Contudo, ao analisarmos a vontade expressa do músico em provar que as notas «se impõem por si próprias», poderemos concluir que caminhamos no sentido de uma homogeneização de seus valores, uma característica do dodecafonismo [12] de Schoenberg, e desta forma levados a entrar no domínio do atonal [13]. As notas a que Pat Metheny se refere inserem-se numa lógica que não depende de uma progressão. Elas são pedidas pela sua sonoridade única, impondo-se por si próprias. Entendemos a sua preocupação em alargar os limites, quando diz: «o que trago para a minha música é uma abertura harmónica da guitarra. Um jogo moderno para a época» [14].

E, conclusão: Por um lado, a escala pitagórica reflecte um sistema tonal, onde as frequências das notas musicais estão interrelacionadas matematicamente como fracções (harmónicas).
Estamos assim perante a origem acústica do sistema tonal. Num sistema tonal, as instabilidades pedem resolução, de forma a que o repouso e a harmonia possam ser repostos.
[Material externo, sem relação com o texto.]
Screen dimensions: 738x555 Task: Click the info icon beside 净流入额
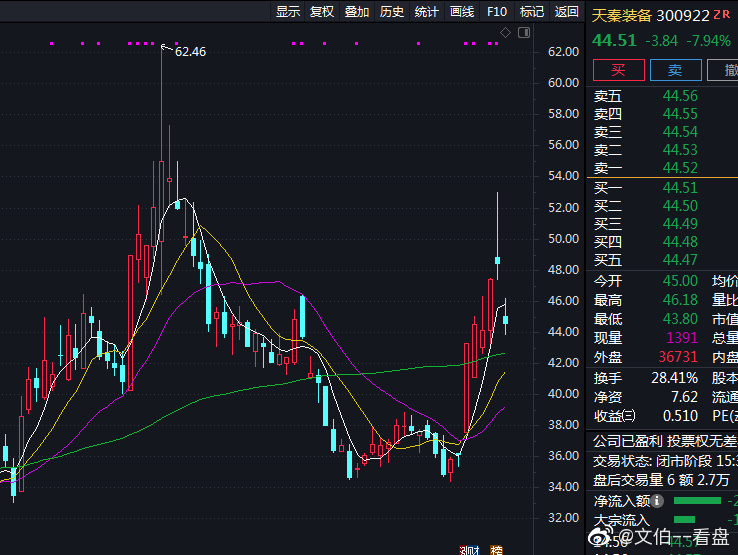point(658,500)
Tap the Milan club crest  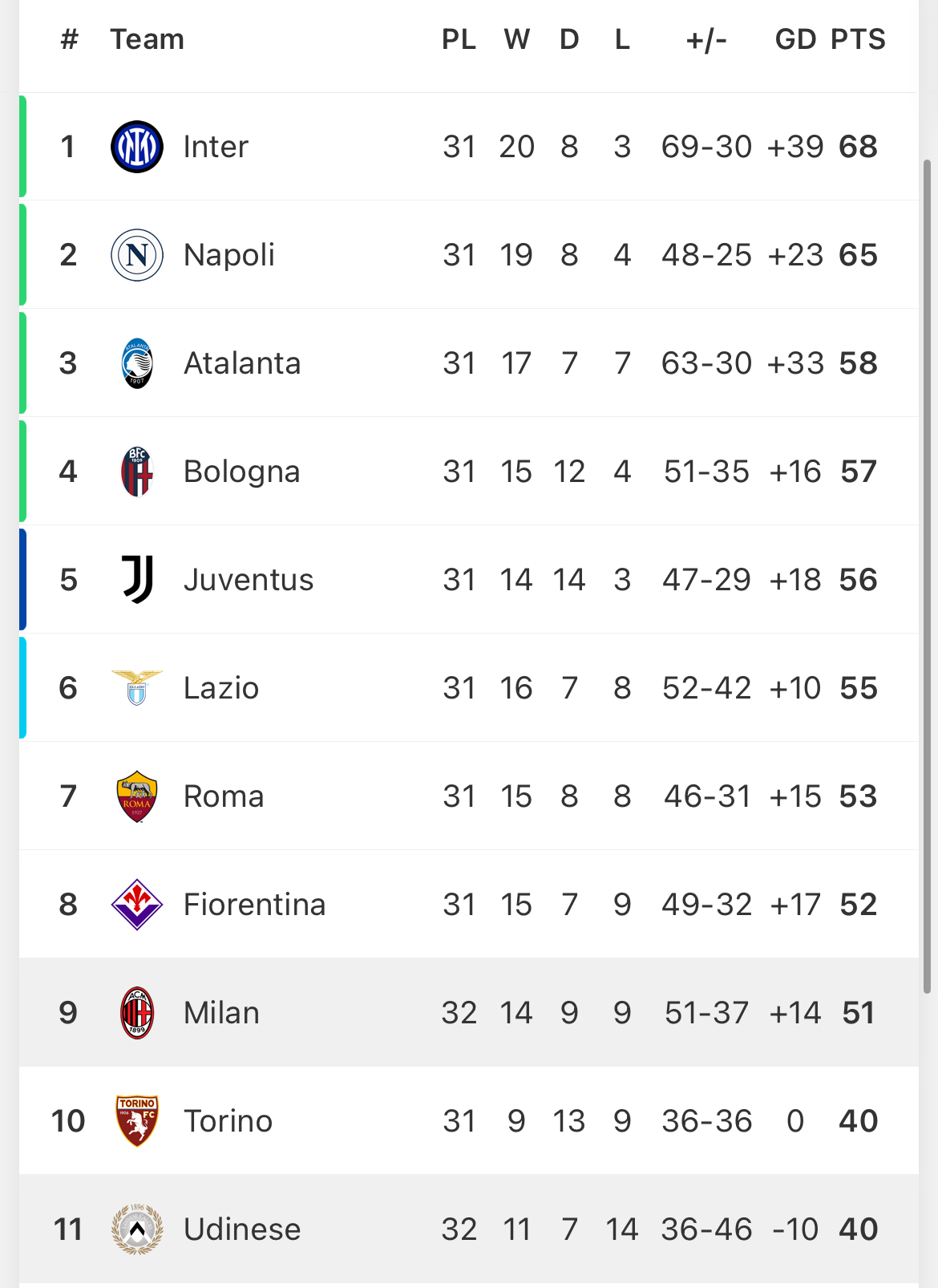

Por outro lado, segundo as palavras de Pat Metheny, na sua música existe uma tentativa de distanciamento da harmonia tradicional e de distanciamento da «força gravítica» que determinadas notas exercem sobre outras, força essa que age de acordo com o tom da peça musical. Esta premissa permite-me pensar que a sua idealização musical caminha mais para o serialismo de Schoenberg. São, certamente, duas diegeses musicais completamente distintas. Nenhuma se sobrepõe. Ambas são inteligíveis dentro das suas próprias fronteiras.

Notas:
[1] Guitarrista de jazz norte-americano, nascido em Lee’s Summit, Missouri, em 1954. Durante anos, ganhou vários concursos como o “melhor guitarrista de jazz” e prémios, incluindo discos de ouro e Grammy Awards sobre uma variedade de categorias diferentes, incluindo “Best Rock Instrumental”, “Best Contemporary Jazz Recording”, “Best Jazz Instrumental Solo”, “Best Instrumental Composition”.
[2] Carlos Vaz Marques nasceu em Lisboa a 28 de Janeiro de 1964. Jornalista profissional desde 1987. Integra a redacção da TSF desde 1990. Iniciou-se no jornalismo na redacção do JL – Jornal de Letras, Artes e Ideias, tendo passado também pela redacção do (já desaparecido) semanário O Jornal.
[3] BAYER, Raymond, História da estética. Trad.. por José Saramago, Lisboa: Editorial Estampa, 1995,p. 33.
[4] Ibidem.
[5] Do latim “consonare” que significa soar junto.
[6] Acorde é a escrita ou execução de três ou mais notas simultaneamente.
[7] O monocórdio é um instrumento composto por uma só corda estendida sobre uma prancha, que se pensa ter sido inventado por Pitágoras.
[8] Tome-se como exemplo o facto de, no início do Renascimento, intervalos como o da quarta justa serem considerados grandes dissonâncias.
[9] Arnold Franz Walter Schönberg, nascido erm Viena, Áustria, em 1874, foi um compositor de música erudita e criador do dodecafonismo, um dos mais revolucionários e influentes estilos de composição do século XX.
[10] O chorus é o nome dado a cada uma das repetições da estrutura de acordes de um tema de jazz. Estas repetições proporcionam aos solistas várias improvisações sobre a mesma base estrutural.
[11] MARCIANO, Félix, Pat Metheny participe au présent in Revista Jazzman, nº 78, Março 2002, p. 13
[12] O dodecafonismo é uma técnica de composição na qual as 12 notas da escala cromática são tratadas como equivalentes, ou seja, sujeitas a uma relação ordenada e não hierárquica.
[13] A música atonal não possui um centro tonal específico e onde nem sempre se aplicam as regras dos acordes e escalas.